# Polyamory



## sovram (Apr 25, 2013)

To my memory, there haven't been any very recent discussions about this - at least, it has had its own thread. 

Polyamory has been on my mind a lot lately. In my anthropology class, we've talked about polygamy (specifically polyandry). It always comes up one way or another on the forums, and multiple friends and acquaintances from university have talked about being interested in it. It's a stark difference to me, since I grew up in a very Baptist community, and just a couple years ago I would have told you that polyamory is unethical or some such nonsense. 

As it is now, I'm in a monamorous relationship, and my polyamorous tendencies have gotten me into already (my girlfriend isn't opposed to the practice, but is far from interested herself). After about four and a half months, I realized I had a crush on someone, and came clean about it; she's on the whole accepting about it but says she's not interested in getting involved, and would just want me to break up with her if it becomes overbearing. 

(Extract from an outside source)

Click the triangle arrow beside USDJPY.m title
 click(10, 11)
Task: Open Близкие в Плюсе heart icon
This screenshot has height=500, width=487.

So I have a couple of questions for you:

1) What is your ethical stance on polyamory? 
2) Are you interested in a polyamorous relationship?
3) Has your tendency to like/love more than one person made a monamorous relation end badly?

I'd like to hear everyone's experiences and thoughts on the subject.


----------



## shy ♡ (Apr 25, 2013)

I'm poly so I don't exactly have an ethical problem with it ahaha. I don't have a specific interest in a poly relationship, or any relationship, though, because relationships are scary. I just don't have the concept of monogamy in my head, it's very strange to think that way for me. It feels like friendship - why restrict yourself to one friend? Same for... more-than-friends. :v


----------



## Jolty (Apr 25, 2013)

1) so long as /everyone/ involved is 100% ok with it then no problemo. also as with every relationship, communication is a must.

2) nope. not for real anyway.

3) no but one boyfriend i had once said he was in love with several of his friends but it's ok jolty you're the one i'm gonna spend my life with so it hardly matters!!! and he had sex with a bunch of them too so that was bullshit. yet he got mad at me when i had a harmless crush on someone and never intended to do anything about it.

i think it is fine to crush on other people whilst you're in a monogamous relationship (you can't exactly help how you feel anyway) but the second you try to do something about it while still in said monogamous relationship then you have a massive problem. that's what cheating is. and if your current partner is not polyamorous/not interested in having multiple relationships at once then trying to convince them to let you do it is probably a bad idea.

is having feelings for other people whilst already in a relationship even counted as polyamorous. because surely that would be like... a whole tonne of people

anyway the point is that if there is even the slightest hint to someone not being completely okay with being in a polyamorous relationship, it's probably not a going to work. if they are though, great, do whatever you like


----------



## Autumn (Apr 25, 2013)

1) What is your ethical stance on polyamory?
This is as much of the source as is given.